Representative Chris Smith, who heads the House Foreign Affairs subcommittee on Africa, on Friday said there were credible signs of systematic attacks by Sudan's Arab and Muslim forces against the largely Christian Nubian people.

"There has been far too little interest shown and there are no UN peacekeepers to help provide at least some semblance of protection. So the people are just being mowed down," Smith said in an interview on C-SPAN's "Newsmakers" program to air on Sunday.

"We have another potential genocide -- certainly mass killing -- because of who they are, their ethnicity and their faith," Smith said.

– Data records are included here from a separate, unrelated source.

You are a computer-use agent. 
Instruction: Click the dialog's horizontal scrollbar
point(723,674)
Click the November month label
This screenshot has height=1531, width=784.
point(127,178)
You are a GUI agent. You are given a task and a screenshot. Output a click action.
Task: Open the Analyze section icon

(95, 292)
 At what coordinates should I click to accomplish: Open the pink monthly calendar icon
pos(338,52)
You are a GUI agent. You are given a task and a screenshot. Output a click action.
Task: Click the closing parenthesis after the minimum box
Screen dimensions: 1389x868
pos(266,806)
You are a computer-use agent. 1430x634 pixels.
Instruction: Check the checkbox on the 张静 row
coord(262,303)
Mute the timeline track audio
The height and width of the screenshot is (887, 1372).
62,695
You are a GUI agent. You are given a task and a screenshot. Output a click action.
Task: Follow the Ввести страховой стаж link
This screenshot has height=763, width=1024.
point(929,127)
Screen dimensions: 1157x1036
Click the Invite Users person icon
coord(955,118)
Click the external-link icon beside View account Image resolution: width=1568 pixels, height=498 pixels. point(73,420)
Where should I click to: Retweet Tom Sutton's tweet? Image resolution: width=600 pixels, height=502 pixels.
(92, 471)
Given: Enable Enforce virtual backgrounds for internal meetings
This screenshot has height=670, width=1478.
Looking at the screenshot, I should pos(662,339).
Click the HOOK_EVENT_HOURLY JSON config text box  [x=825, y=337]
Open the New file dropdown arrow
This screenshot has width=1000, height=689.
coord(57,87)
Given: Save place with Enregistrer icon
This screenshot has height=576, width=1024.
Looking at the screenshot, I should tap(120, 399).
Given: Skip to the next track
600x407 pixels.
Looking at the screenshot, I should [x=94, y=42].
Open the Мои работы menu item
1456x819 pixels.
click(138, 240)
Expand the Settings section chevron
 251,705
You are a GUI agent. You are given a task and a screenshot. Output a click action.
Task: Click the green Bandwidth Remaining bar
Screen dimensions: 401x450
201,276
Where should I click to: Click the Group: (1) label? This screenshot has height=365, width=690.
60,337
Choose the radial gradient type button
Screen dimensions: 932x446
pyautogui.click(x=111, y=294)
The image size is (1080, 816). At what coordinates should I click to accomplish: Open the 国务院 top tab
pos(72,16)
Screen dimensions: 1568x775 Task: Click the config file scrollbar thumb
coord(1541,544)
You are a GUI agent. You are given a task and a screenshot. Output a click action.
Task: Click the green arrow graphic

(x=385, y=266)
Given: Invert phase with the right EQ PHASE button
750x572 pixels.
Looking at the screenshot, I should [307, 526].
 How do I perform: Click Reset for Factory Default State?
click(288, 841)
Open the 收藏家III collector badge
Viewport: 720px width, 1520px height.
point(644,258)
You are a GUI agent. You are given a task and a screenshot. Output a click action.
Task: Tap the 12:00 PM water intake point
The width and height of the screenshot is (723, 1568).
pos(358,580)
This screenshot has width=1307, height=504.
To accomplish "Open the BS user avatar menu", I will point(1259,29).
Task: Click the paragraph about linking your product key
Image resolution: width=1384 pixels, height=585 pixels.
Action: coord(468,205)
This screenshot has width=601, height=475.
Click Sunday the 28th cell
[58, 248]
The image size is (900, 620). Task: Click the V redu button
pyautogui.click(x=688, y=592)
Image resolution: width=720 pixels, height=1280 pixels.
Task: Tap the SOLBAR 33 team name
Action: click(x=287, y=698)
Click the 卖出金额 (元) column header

Smith urged the deployment of peacekeepers, citing the example of another disputed Sudanese region, Abyei, where the United Nations authorized a 4,200-troop Ethiopian force ahead of the independence of South Sudan.

"A deployment immediately could be very effective in mitigating the loss of life," Smith said.

Smith on Thursday convened an emergency congressional hearing where Andudu Adam Elnail, the Anglican bishop from Southern Kordofan's capital Kadugli, charged that Sudanese troops were deliberately targeting civilians.

Elnail said forces were going door-to-door to kill perceived rebel supporters. The bishop asked for the assistance of US satellites to identify alleged mass graves.

Smith said that a bombing campaign has also prevented people from tending to crops, meaning that tens of thousands of people risked hunger.

South Sudan's independence was part of a 2005 peace deal halting a two-decade war that killed two million people. The United States has moved to take Sudan off a blacklist of state sponsors of terrorism as a reward for its cooperation, including its prompt recognition of the South's independence.

Khartoum has sought better relations with the United States, including a lifting of sanctions, but has insisted that Southern Kordofan is a domestic issue after the implementation of the peace deal.

"A conversation must be had with Khartoum about lifting sanctions, but in the context of ending South Kordofan attacks and all the other human rights abuses that are being committed," Smith said.

A separate conflict erupted in 2003 in Darfur pitting ethnic rebels against the Arab state. The International Criminal Court has issued an unprecedented arrest warrant for Sudan's President Omar al-Bashir over charges including genocide in Darfur.